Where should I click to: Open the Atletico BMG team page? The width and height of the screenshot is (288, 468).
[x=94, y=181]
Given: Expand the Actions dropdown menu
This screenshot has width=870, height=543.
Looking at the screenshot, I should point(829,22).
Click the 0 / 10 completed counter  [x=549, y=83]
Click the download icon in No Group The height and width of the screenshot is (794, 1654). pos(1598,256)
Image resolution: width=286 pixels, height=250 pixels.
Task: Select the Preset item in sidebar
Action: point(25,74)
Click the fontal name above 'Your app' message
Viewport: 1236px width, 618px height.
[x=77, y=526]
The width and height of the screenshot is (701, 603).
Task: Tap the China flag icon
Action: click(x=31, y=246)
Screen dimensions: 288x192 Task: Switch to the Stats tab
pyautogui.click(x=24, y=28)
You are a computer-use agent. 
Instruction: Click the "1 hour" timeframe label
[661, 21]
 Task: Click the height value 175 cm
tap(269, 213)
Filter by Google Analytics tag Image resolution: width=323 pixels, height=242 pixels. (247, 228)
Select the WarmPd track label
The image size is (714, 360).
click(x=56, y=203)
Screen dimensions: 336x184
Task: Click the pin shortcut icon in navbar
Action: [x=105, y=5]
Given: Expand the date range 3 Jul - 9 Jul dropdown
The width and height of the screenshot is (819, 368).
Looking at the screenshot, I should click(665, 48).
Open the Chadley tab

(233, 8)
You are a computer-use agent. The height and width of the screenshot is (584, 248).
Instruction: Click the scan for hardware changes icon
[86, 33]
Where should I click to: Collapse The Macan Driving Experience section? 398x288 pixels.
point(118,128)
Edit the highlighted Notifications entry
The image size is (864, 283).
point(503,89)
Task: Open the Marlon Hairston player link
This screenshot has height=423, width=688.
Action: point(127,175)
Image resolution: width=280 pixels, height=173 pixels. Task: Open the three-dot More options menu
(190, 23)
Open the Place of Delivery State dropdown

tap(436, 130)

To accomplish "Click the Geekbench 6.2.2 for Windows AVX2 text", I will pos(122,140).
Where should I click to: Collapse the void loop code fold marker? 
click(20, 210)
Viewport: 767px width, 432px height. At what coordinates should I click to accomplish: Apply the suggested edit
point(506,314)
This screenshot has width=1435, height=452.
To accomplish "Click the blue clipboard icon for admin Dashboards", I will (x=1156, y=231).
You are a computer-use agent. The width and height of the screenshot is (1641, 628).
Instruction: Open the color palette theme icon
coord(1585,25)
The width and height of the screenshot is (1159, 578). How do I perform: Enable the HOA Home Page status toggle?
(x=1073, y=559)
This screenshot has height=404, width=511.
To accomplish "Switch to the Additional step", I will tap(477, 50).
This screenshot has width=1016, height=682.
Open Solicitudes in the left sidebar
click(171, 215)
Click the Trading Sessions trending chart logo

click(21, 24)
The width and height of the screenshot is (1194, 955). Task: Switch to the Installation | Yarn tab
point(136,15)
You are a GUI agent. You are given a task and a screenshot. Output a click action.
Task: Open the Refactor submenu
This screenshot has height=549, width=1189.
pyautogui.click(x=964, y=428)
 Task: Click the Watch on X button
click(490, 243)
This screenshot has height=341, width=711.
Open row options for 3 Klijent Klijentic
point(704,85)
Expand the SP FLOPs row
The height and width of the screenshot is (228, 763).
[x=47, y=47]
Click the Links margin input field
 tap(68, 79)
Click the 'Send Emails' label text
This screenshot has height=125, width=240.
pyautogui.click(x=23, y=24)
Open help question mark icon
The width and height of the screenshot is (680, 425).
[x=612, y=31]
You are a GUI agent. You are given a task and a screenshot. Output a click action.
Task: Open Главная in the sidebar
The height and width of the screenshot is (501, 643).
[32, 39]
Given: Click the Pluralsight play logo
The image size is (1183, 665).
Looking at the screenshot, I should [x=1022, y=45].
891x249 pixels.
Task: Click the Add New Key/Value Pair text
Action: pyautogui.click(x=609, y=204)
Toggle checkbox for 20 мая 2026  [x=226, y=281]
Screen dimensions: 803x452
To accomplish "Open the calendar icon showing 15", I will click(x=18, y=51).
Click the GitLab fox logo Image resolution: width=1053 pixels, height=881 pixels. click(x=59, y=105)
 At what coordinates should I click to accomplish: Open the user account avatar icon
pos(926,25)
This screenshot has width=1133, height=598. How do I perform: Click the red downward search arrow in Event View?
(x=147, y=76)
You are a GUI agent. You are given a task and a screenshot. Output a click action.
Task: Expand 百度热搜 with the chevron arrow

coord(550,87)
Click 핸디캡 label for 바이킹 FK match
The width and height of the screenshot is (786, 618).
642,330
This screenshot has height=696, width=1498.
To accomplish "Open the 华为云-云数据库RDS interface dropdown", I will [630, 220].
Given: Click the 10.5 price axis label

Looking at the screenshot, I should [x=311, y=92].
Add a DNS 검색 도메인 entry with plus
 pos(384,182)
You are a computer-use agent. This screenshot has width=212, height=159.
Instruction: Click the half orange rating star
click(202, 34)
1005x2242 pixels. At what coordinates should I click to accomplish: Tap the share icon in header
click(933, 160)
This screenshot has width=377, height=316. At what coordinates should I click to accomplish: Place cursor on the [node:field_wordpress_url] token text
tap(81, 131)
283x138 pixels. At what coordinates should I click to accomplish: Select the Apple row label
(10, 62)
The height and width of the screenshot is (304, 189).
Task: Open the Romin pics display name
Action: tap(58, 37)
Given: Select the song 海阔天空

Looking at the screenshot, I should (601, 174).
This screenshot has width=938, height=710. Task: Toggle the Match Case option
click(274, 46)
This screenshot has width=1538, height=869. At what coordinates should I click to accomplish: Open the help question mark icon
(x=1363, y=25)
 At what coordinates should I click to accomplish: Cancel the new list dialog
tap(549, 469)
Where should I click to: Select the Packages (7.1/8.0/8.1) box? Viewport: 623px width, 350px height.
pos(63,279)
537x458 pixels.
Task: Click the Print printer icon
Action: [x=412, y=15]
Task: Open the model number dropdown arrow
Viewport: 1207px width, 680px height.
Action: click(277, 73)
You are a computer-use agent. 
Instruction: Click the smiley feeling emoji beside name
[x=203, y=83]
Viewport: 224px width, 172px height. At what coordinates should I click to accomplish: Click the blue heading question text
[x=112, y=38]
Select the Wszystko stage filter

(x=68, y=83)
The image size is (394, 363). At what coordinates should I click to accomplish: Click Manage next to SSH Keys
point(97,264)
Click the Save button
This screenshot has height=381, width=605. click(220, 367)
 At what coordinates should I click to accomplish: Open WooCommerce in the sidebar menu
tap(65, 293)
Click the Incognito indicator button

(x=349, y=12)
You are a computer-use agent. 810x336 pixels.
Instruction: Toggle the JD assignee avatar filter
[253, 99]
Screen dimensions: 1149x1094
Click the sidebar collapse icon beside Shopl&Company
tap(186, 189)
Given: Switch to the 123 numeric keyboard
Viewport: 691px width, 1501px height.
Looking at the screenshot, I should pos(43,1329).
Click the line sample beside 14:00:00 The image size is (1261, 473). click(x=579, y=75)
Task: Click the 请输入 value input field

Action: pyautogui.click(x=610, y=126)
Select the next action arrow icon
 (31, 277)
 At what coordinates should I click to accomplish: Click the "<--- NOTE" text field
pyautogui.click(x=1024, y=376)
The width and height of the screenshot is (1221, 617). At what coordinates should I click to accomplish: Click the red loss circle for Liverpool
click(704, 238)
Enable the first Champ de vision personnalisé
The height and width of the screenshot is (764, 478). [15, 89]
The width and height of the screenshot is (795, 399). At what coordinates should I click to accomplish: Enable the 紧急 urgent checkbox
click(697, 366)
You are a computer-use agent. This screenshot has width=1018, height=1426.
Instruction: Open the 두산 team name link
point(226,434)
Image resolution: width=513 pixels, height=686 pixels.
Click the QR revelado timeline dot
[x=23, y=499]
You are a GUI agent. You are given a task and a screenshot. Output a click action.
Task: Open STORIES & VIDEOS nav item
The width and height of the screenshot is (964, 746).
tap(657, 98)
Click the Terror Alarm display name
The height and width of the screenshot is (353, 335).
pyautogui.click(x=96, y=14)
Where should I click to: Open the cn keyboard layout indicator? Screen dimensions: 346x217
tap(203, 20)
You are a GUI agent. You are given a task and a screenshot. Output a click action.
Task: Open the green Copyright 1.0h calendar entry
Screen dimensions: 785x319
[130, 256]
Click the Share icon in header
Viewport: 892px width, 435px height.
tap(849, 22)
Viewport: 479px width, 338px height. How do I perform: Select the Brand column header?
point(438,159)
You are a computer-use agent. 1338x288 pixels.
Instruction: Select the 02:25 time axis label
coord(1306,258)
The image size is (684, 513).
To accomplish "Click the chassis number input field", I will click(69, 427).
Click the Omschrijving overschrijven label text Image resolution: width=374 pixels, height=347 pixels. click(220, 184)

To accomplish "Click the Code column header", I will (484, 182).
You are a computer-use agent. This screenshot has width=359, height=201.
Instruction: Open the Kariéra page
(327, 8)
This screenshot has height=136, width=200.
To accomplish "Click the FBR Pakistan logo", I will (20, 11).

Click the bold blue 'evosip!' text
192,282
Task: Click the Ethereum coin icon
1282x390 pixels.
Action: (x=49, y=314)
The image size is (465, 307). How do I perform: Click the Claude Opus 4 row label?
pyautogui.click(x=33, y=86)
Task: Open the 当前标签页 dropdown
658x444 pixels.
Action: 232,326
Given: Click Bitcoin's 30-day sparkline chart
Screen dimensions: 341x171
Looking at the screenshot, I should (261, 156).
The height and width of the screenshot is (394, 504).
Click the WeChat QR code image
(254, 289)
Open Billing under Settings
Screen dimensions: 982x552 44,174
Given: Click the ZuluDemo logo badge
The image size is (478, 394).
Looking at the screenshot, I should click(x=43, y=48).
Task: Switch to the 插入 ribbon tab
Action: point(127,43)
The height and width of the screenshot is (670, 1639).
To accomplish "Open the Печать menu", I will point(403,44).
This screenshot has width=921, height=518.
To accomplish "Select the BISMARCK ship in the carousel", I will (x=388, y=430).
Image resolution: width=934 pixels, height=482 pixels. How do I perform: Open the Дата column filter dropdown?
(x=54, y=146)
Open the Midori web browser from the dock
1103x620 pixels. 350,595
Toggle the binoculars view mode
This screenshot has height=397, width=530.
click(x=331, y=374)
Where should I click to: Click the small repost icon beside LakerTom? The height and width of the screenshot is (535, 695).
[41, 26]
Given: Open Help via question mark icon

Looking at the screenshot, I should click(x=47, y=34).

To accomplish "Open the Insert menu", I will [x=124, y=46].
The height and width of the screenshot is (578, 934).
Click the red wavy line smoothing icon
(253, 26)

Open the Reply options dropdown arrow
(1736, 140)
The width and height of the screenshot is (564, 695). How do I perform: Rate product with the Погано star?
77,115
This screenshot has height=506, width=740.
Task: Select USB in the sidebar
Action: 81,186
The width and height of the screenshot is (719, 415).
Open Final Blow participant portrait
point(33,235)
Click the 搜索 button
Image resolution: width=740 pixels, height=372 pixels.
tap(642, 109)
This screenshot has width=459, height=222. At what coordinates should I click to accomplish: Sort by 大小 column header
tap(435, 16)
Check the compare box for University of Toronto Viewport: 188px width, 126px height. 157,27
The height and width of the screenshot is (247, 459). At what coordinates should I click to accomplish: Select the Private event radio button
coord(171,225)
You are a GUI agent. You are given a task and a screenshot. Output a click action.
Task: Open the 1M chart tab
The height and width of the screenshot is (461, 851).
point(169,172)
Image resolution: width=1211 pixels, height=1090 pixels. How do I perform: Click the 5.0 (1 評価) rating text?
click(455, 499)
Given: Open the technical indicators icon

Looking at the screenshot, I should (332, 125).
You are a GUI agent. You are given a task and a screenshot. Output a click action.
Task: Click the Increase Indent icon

---

** Assignment **
Tally up the lines in the records containing the word "number", then give the count and nothing else.

** Answer to this exercise **
2